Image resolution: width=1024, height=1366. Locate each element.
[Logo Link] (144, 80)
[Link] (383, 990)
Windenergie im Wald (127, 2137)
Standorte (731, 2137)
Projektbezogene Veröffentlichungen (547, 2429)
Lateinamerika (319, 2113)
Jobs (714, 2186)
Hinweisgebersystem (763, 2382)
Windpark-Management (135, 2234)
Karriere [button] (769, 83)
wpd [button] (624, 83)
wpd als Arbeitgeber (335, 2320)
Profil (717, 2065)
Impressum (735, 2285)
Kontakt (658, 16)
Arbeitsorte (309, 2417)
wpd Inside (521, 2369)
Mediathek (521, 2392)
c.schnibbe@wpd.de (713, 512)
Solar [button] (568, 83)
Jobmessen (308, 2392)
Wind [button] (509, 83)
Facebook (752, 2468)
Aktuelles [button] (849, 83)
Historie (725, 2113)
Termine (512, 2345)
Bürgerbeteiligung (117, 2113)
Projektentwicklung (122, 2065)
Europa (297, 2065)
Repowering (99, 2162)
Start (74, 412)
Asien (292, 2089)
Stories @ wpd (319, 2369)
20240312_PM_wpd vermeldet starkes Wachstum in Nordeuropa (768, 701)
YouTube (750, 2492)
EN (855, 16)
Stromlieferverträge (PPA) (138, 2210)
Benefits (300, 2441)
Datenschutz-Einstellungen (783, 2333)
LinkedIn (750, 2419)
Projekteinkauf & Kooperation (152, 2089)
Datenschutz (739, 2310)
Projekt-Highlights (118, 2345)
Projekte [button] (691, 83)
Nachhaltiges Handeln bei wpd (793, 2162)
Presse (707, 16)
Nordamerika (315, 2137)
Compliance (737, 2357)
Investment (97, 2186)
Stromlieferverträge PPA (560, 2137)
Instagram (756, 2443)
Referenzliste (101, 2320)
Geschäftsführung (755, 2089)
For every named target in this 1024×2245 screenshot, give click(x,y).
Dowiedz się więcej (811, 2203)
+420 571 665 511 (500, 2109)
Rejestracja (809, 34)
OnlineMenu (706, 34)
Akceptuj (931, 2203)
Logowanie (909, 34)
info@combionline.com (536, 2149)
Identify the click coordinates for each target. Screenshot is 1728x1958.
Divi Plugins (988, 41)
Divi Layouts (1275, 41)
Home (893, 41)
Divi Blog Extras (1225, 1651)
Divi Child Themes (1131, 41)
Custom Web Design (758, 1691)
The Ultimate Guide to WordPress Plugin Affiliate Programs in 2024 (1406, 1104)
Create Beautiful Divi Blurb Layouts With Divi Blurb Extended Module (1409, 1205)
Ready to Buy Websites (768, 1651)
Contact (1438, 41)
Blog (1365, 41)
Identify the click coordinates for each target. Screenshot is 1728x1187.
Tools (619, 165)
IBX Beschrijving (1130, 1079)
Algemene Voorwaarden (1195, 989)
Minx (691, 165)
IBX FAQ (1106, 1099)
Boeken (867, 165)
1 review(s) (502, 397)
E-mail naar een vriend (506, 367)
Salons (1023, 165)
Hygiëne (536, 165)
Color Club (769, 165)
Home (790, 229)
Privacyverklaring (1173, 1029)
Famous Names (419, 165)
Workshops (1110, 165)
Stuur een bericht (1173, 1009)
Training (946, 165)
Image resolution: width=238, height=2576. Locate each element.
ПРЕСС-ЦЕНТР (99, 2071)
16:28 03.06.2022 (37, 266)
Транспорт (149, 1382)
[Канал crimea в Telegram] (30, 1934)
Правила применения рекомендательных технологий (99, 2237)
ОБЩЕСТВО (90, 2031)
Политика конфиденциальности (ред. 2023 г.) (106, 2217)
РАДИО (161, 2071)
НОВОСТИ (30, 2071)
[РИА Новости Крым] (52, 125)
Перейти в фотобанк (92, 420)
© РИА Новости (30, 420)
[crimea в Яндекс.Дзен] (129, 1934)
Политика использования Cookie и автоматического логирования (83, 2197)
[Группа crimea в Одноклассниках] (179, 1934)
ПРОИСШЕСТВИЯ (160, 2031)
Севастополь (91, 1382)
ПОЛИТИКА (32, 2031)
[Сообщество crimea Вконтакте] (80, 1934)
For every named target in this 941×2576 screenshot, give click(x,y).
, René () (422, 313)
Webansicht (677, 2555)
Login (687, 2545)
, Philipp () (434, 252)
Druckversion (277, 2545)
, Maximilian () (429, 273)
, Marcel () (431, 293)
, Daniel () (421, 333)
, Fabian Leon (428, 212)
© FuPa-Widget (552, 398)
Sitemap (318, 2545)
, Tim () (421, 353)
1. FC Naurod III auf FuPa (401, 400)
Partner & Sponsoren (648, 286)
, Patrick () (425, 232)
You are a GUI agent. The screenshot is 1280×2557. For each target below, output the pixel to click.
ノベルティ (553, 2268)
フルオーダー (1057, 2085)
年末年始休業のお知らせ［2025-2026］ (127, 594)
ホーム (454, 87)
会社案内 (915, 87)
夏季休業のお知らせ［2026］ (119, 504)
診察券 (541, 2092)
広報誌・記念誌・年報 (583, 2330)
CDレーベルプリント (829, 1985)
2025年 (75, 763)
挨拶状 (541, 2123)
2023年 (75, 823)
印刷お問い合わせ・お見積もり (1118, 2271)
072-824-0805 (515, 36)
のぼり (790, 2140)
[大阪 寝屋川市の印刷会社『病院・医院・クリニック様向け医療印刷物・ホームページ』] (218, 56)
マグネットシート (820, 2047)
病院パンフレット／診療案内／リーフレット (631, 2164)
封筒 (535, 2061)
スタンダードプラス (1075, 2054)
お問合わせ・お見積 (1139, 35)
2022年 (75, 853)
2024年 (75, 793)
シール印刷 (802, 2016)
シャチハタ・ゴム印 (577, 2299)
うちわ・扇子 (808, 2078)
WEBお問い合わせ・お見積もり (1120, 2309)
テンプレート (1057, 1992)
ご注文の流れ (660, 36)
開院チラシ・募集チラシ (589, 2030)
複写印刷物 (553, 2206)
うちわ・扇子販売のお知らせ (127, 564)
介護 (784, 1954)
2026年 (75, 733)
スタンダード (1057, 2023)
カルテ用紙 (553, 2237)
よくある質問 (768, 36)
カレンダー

■ **What you need to do**
The expected output is the complete listing, word for word.

■ **Reply**
Image resolution: width=1024, height=1366. Locate each element.
[Logo Link] (144, 80)
[Link] (383, 990)
Windenergie im Wald (127, 2137)
Standorte (731, 2137)
Projektbezogene Veröffentlichungen (547, 2429)
Lateinamerika (319, 2113)
Jobs (714, 2186)
Hinweisgebersystem (763, 2382)
Windpark-Management (135, 2234)
Karriere [button] (769, 83)
wpd [button] (624, 83)
wpd als Arbeitgeber (335, 2320)
Profil (717, 2065)
Impressum (735, 2285)
Kontakt (658, 16)
Arbeitsorte (309, 2417)
wpd Inside (521, 2369)
Mediathek (521, 2392)
c.schnibbe@wpd.de (713, 512)
Solar [button] (568, 83)
Jobmessen (308, 2392)
Wind [button] (509, 83)
Facebook (752, 2468)
Aktuelles [button] (849, 83)
Historie (725, 2113)
Termine (512, 2345)
Bürgerbeteiligung (117, 2113)
Projektentwicklung (122, 2065)
Europa (297, 2065)
Repowering (99, 2162)
Start (74, 412)
Asien (292, 2089)
Stories @ wpd (319, 2369)
20240312_PM_wpd vermeldet starkes Wachstum in Nordeuropa (768, 701)
YouTube (750, 2492)
EN (855, 16)
Stromlieferverträge (PPA) (138, 2210)
Benefits (300, 2441)
Datenschutz-Einstellungen (783, 2333)
LinkedIn (750, 2419)
Projekteinkauf & Kooperation (152, 2089)
Datenschutz (739, 2310)
Projekt-Highlights (118, 2345)
Projekte [button] (691, 83)
Nachhaltiges Handeln bei wpd (793, 2162)
Presse (707, 16)
Nordamerika (315, 2137)
Compliance (737, 2357)
Investment (97, 2186)
Stromlieferverträge PPA (560, 2137)
Instagram (756, 2443)
Referenzliste (101, 2320)
Geschäftsführung (755, 2089)
For every named target in this 1024×2245 screenshot, give click(x,y).
Dowiedz się więcej (811, 2203)
+420 571 665 511 (500, 2109)
Rejestracja (809, 34)
OnlineMenu (706, 34)
Akceptuj (931, 2203)
Logowanie (909, 34)
info@combionline.com (536, 2149)
Identify the click coordinates for each target. Screenshot is 1728x1958.
Divi Plugins (988, 41)
Divi Layouts (1275, 41)
Home (893, 41)
Divi Blog Extras (1225, 1651)
Divi Child Themes (1131, 41)
Custom Web Design (758, 1691)
The Ultimate Guide to WordPress Plugin Affiliate Programs in 2024 (1406, 1104)
Create Beautiful Divi Blurb Layouts With Divi Blurb Extended Module (1409, 1205)
Ready to Buy Websites (768, 1651)
Contact (1438, 41)
Blog (1365, 41)
Identify the click coordinates for each target. Screenshot is 1728x1187.
Tools (619, 165)
IBX Beschrijving (1130, 1079)
Algemene Voorwaarden (1195, 989)
Minx (691, 165)
IBX FAQ (1106, 1099)
Boeken (867, 165)
1 review(s) (502, 397)
E-mail naar een vriend (506, 367)
Salons (1023, 165)
Hygiëne (536, 165)
Color Club (769, 165)
Home (790, 229)
Privacyverklaring (1173, 1029)
Famous Names (419, 165)
Workshops (1110, 165)
Stuur een bericht (1173, 1009)
Training (946, 165)
Image resolution: width=238, height=2576. Locate each element.
ПРЕСС-ЦЕНТР (99, 2071)
16:28 03.06.2022 (37, 266)
Транспорт (149, 1382)
[Канал crimea в Telegram] (30, 1934)
Правила применения рекомендательных технологий (99, 2237)
ОБЩЕСТВО (90, 2031)
Политика конфиденциальности (ред. 2023 г.) (106, 2217)
РАДИО (161, 2071)
НОВОСТИ (30, 2071)
[РИА Новости Крым] (52, 125)
Перейти в фотобанк (92, 420)
© РИА Новости (30, 420)
[crimea в Яндекс.Дзен] (129, 1934)
Политика использования Cookie и автоматического логирования (83, 2197)
[Группа crimea в Одноклассниках] (179, 1934)
ПРОИСШЕСТВИЯ (160, 2031)
Севастополь (91, 1382)
ПОЛИТИКА (32, 2031)
[Сообщество crimea Вконтакте] (80, 1934)
For every named target in this 941×2576 screenshot, give click(x,y).
, René () (422, 313)
Webansicht (677, 2555)
Login (687, 2545)
, Philipp () (434, 252)
Druckversion (277, 2545)
, Maximilian () (429, 273)
, Marcel () (431, 293)
, Daniel () (421, 333)
, Fabian Leon (428, 212)
© FuPa-Widget (552, 398)
Sitemap (318, 2545)
, Tim () (421, 353)
1. FC Naurod III auf FuPa (401, 400)
Partner & Sponsoren (648, 286)
, Patrick () (425, 232)
You are a GUI agent. The screenshot is 1280×2557. For each target below, output the pixel to click.
ノベルティ (553, 2268)
フルオーダー (1057, 2085)
年末年始休業のお知らせ［2025-2026］ (127, 594)
ホーム (454, 87)
会社案内 (915, 87)
夏季休業のお知らせ［2026］ (119, 504)
診察券 (541, 2092)
広報誌・記念誌・年報 (583, 2330)
CDレーベルプリント (829, 1985)
2025年 (75, 763)
挨拶状 (541, 2123)
2023年 (75, 823)
印刷お問い合わせ・お見積もり (1118, 2271)
072-824-0805 (515, 36)
のぼり (790, 2140)
[大阪 寝屋川市の印刷会社『病院・医院・クリニック様向け医療印刷物・ホームページ』] (218, 56)
マグネットシート (820, 2047)
病院パンフレット／診療案内／リーフレット (631, 2164)
封筒 (535, 2061)
スタンダードプラス (1075, 2054)
お問合わせ・お見積 (1139, 35)
2022年 (75, 853)
2024年 (75, 793)
シール印刷 (802, 2016)
シャチハタ・ゴム印 (577, 2299)
うちわ・扇子 (808, 2078)
WEBお問い合わせ・お見積もり (1120, 2309)
テンプレート (1057, 1992)
ご注文の流れ (660, 36)
開院チラシ・募集チラシ (589, 2030)
複写印刷物 (553, 2206)
うちわ・扇子販売のお知らせ (127, 564)
介護 (784, 1954)
2026年 (75, 733)
スタンダード (1057, 2023)
カルテ用紙 (553, 2237)
よくある質問 (768, 36)
カレンダー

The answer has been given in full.